Des négociations qui piétinent
Un faisceau d'indices, apparemment concordants, donneraient à penser que l’état actuel du multilatéralisme mettrait en danger le déroulement et l'aboutissement des négociations au sein des accords multilatéraux sur l’environnement (AME) anciens ou en cours d'élaboration. De fait, on note les difficultés rencontrées en 2024 au sein des COP climat et biodiversité, le niveau trop faible de ratification de l'accord haute mer et, pour ce qui est des initiatives nouvelles issues des résolutions de l'Assemblée des Nations unies pour l'environnement (ANUE), le piétinement depuis deux ans de la négociation sur le projet de traité sur l'élimination de la pollution plastique d'ici 2040 ou le report de l'accord sur la mise en place d'un panel international produits chimiques/déchets/pollution.

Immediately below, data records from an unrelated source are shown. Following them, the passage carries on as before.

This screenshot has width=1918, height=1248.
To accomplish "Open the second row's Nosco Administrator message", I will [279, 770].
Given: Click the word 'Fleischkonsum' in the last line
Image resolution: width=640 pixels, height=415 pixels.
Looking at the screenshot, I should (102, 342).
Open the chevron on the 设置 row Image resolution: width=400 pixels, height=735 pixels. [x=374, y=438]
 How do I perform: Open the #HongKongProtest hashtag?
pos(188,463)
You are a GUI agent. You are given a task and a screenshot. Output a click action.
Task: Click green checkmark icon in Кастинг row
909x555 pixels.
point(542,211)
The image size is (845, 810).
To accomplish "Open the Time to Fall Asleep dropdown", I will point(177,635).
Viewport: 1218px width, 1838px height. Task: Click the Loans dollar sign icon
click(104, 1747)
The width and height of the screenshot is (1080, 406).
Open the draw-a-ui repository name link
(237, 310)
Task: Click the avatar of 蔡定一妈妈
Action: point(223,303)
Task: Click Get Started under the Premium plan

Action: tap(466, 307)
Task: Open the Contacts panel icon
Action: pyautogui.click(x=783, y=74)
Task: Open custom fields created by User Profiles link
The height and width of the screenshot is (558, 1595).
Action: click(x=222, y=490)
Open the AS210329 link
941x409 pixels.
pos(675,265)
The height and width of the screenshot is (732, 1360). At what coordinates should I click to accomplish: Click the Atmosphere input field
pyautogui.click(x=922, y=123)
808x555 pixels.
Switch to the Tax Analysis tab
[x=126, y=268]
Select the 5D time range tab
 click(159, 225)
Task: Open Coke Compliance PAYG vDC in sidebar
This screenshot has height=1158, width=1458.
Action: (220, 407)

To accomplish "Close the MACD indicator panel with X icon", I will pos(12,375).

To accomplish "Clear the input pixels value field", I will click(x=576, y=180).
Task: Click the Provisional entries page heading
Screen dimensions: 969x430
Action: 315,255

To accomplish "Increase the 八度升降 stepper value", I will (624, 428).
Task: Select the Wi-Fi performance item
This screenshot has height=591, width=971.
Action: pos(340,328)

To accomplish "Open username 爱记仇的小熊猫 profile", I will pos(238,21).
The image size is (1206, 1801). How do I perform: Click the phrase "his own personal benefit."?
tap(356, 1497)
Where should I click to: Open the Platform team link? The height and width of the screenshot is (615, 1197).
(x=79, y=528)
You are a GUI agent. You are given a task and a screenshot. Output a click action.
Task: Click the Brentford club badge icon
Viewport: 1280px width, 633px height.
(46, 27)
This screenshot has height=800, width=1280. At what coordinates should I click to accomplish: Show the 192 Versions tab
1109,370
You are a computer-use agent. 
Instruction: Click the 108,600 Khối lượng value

Les obstacles à la progression sont d'abord liés à des divergences sur le financement, mais également en termes d'approches, qui donnent à penser que ce qui est attendu de la coopération multilatérale environnementales fait de moins en moins consensus et que les divergences de nature géopolitique viennent contaminer les négociations environnementales, créant une inquiétude grandissante notamment au sein des ONG et dans la communauté scientifique. Pour autant, l'influence du contexte géopolitique ne doit pas cacher le fait qu'il existe des divergences propres et spécifiques aux enjeux environnementaux qu’il importe d’identifier et de traiter.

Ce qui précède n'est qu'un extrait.